Wow your guests with this decadent Snickers pod pie, layered with a creamy peanut butter filling and a milk chocolate ganache.
- 75g butter, melted, plus extra, to grease
- 250g butternut snap biscuits, coarsely broken
- 250g cream cheese, chopped, at room temperature
- 260g (1 cup) smooth peanut butter
- 1 teaspoon vanilla extract
- 80g (1/2 cup) icing sugar mixture
- 200g milk chocolate, chopped
- 60ml (1/4 cup) thickened cream
- Pods with Snickers, to decorate
- Melted dark chocolate, to drizzle
- Roasted unsalted peanuts, to sprinkle (optional)

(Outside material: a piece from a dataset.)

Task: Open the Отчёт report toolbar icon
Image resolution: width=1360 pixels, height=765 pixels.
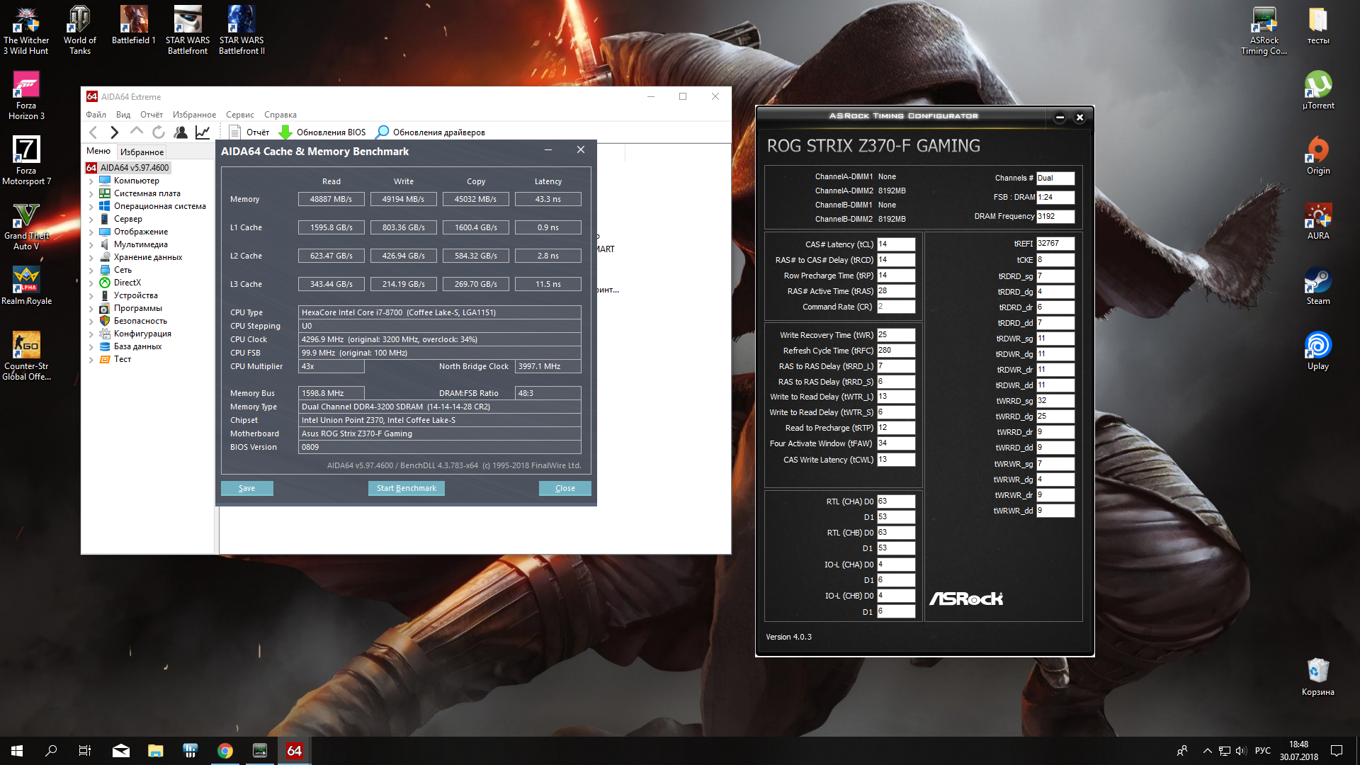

- Step 1 Line the base and side of a square 18cm cake pan with foil, allowing the sides to overhang. Brush the foil with extra melted butter. Process the biscuits in a food processor until fine crumbs form. Add the butter and process until well combined. Transfer to the prepared pan and press firmly over the base and 4cm up the sides. Place in the fridge until required.
- Step 2 Use electric beaters to beat the cream cheese, peanut butter and vanilla extract until creamy. Add the icing sugar, a large spoonful at a time, beating well after each addition until combined. Spread over the biscuit base. Place in the fridge for 1 hour or until chilled.
- Step 3 Heat the chocolate and cream in a heatproof bowl over a saucepan of simmering water (make sure the bowl doesn’t touch the water) until the chocolate is melted. Stir until smooth. Pour over the peanut butter mixture. Scatter with the pods. Place in the fridge for 1 hour to set.
- Step 4 Use the overhanging foil to lift the pie out of the tin. Carefully remove the foil. Drizzle with melted chocolate and sprinkle with peanuts, if you like.